Fig. 1 is a diagram showing an example of the input form used in the present invention and the relationship between the scanning lines when the input form is input to a facsimile transmitter, and Fig. 2 is a view when the input form is scanned by the facsimile transmitter. Figure 3 is a diagram showing the tilt detection method when an input form is input to a facsimile transmitter, and Figure 4 is a diagram showing the tilt correction of numerical information written on the input form. Figure 5 is a diagram showing a method for detecting timing marks from an image signal that has undergone tilt correction. Figure 6 is a diagram that shows how to detect timing marks from an image signal that has undergone tilt correction. Figure 7 is a diagram showing a method for detecting line segments of the seven segments of the number entry frame.

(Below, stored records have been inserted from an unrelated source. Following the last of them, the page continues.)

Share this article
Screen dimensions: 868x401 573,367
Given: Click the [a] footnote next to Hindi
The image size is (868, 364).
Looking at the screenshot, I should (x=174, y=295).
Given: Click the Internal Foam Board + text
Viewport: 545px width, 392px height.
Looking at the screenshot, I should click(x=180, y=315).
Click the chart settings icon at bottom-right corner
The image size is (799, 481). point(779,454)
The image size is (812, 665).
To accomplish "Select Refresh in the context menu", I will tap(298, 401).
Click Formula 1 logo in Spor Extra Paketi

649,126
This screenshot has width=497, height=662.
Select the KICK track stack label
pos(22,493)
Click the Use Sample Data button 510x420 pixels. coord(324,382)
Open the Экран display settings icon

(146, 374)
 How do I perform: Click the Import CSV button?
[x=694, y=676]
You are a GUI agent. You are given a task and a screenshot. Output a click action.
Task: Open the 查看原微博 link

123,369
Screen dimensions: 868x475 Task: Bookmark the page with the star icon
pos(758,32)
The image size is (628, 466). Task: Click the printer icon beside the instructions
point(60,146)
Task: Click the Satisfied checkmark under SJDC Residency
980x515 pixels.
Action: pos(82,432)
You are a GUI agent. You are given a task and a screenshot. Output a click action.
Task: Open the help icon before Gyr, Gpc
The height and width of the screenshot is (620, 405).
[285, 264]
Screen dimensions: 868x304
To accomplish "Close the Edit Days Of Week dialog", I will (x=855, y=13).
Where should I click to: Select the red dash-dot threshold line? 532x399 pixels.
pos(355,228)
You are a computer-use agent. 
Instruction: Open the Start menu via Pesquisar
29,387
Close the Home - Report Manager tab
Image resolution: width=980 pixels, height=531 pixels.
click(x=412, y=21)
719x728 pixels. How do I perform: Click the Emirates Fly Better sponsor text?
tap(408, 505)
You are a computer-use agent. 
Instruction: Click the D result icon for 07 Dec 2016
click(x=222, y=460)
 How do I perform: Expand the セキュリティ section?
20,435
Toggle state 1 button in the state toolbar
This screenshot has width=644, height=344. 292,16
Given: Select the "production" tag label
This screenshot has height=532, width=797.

The figure is a block diagram of one embodiment of the present invention, and FIG. 9 is an explanatory diagram showing an example of number entry rules expressed by combinations of the presence and absence of normal reading line segments. In the figure, 1 is input paper, 2 is reference mark, 3, 4
5 is a tilt mark, 5 is a timing mark, 6 and 7 are scanning designation marks, 8 is a number entry frame, and l ₁ to l ₅ are scanning lines.

Claims (1)

[Claims] 1. In the numeric reading method that uses a facsimile transmitter to read numeric information written on an input form,
a reference mark for detecting a positional shift of the input paper in the main scanning direction of the facsimile transmitter; a tilt mark for detecting the inclination of the input paper with respect to the main scanning direction of the facsimile transmitter; and a main character of the numerical information. A timing mark indicating the position of the numerical information in the scanning direction and a scanning designation mark indicating the position of the numerical information in the sub-scanning direction are written in a color that can be detected by the facsimile transmitter,
and the facsimile transmitter uses the input paper on which the character "day" or a numeral frame similar to it is written in a color that cannot be detected by the facsimile transmitter at the position specified by the timing mark and the scan designation mark. Detecting the left and right positional deviation and inclination of the input paper by detecting the reference mark and the tilt mark from a facsimile signal obtained by inputting the input paper to a transmitter;
and a means for correcting the reference position and inclination of the input paper according to the detected left and right positional deviation and inclination of the input paper, and detecting the timing mark and the scanning designation mark. ” or similar number box 7
means for detecting two segments and the length of a drawn line segment in each segment, and classifying the segment into protruding line segments, unknown line segments, blurred line segments, and correct reading line segments according to the length of the drawn line segments; A number reading method using a facsimile transmitter, characterized in that it combines means for reading numerical information written in the number entry frame by comparing combinations of line segments with predetermined number entry rules.